Regarding whether early or delayed surgery is better for patients with hip fractures on antiplatelet therapy, early surgery was associated with a greater decrease in haemoglobin; however, there were no differences in the transfusion rate or mean number of units for transfusion. This also supports the fact that patients taking antiplatelet drugs are more likely to be transfused owing to potential performance bias. Multiple studies have shown that delays in surgery for more than 2 days for hip fracture patients are closely related to an increased risk of complications due to long-term bedridden and delayed mobilization.[32, 33] Early surgical intervention can significantly reduce postoperative mortality and morbidity, promote a shorter hospital stay, and prompt patients to return to preinjury ambulation status.[34–38] However, early surgery for patients on antiplatelet may cause haemorrhagic accidents, as platelet function has not fully recovered[39] In our study, delayed surgery increased the risk of mortality, and subgroup analysis showed that the point estimate regarding mortality at any time point was increased, especially mortality at 30 days and 3 months, which showed significant differences.

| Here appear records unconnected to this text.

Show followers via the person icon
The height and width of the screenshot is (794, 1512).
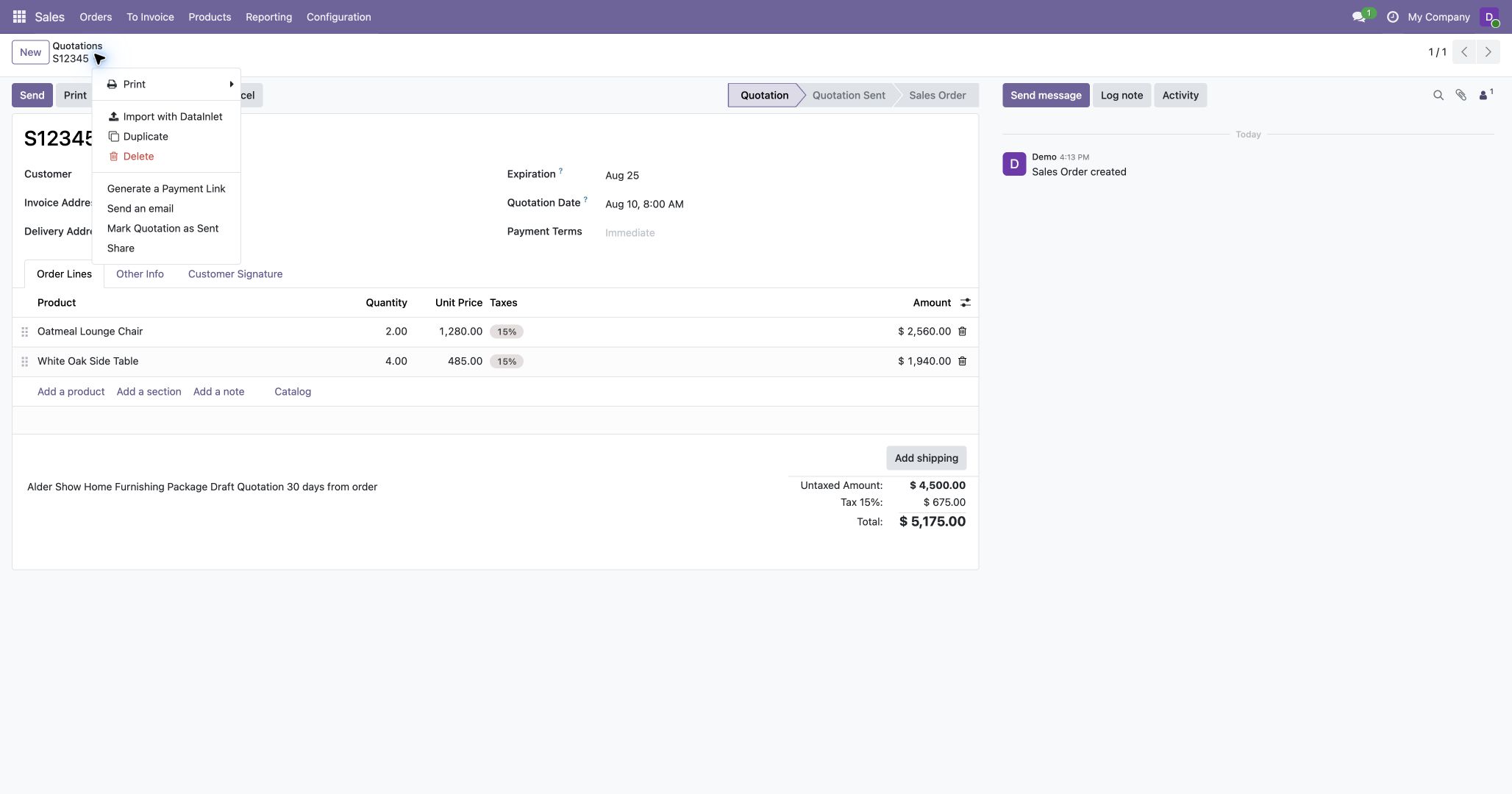tap(1486, 95)
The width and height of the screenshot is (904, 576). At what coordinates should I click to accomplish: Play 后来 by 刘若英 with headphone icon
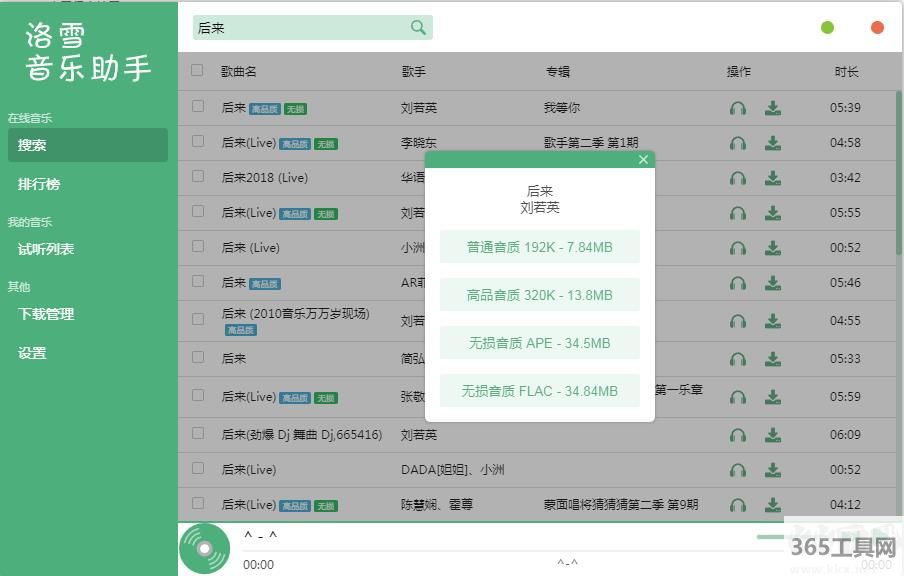(x=738, y=108)
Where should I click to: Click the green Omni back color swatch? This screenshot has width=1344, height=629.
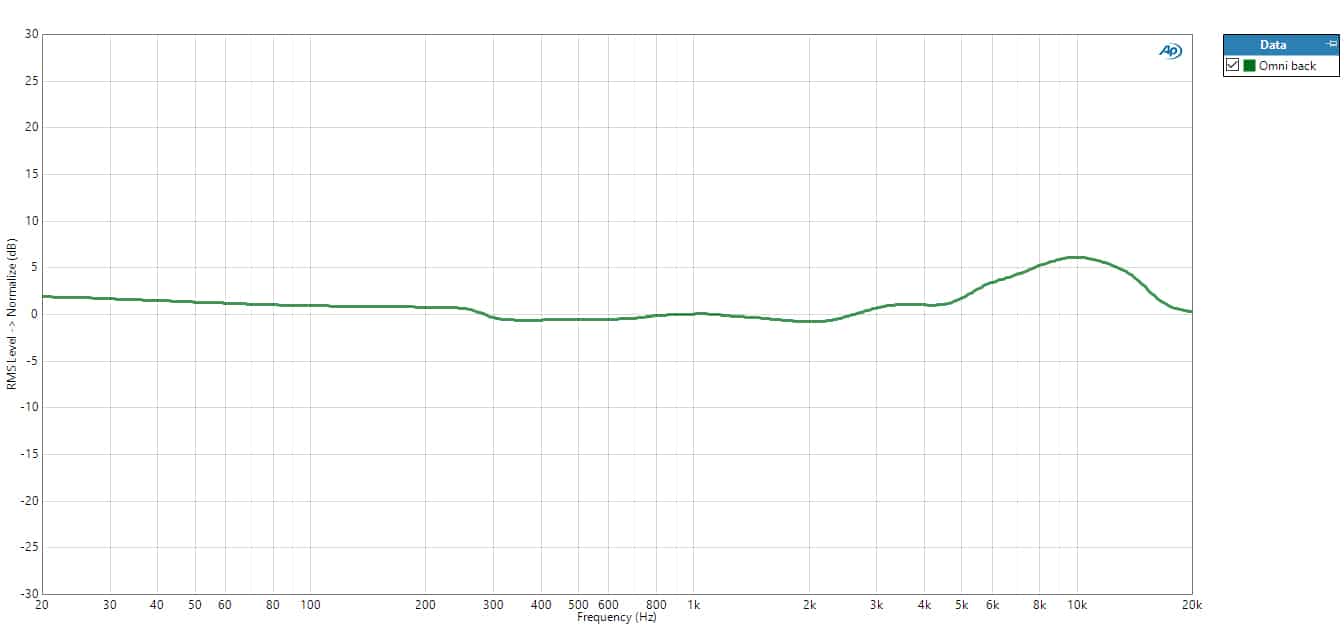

Furthermore, hip fractures are more likely to prolong the length of hospital stay than any other musculoskeletal injuries, accounting for more than two-thirds of all hospital stays caused by fractures.[40] Early surgery can effectively shorten the length of hospital stay and reduce social and economic burdens. Unlike previous research studies, our study suggests that there are no differences in the incidence of postoperative complications between early and delayed surgery. Previous studies have demonstrated that sudden withdrawal will lead to conversion to a prothrombotic and proinflammatory condition, which may complicate surgery and lead to adverse clinical events, such as recurrence and death by myocardial infarction, which has already been stabilized by drugs or stents.[41] However, in the meta-analysis reported here, subgroup analysis showed that a surgical delay did not have a higher postoperative incidence of cardiocerebrovascular events or thromboembolic events, and early surgery did not result in a higher incidence of severe bleeding.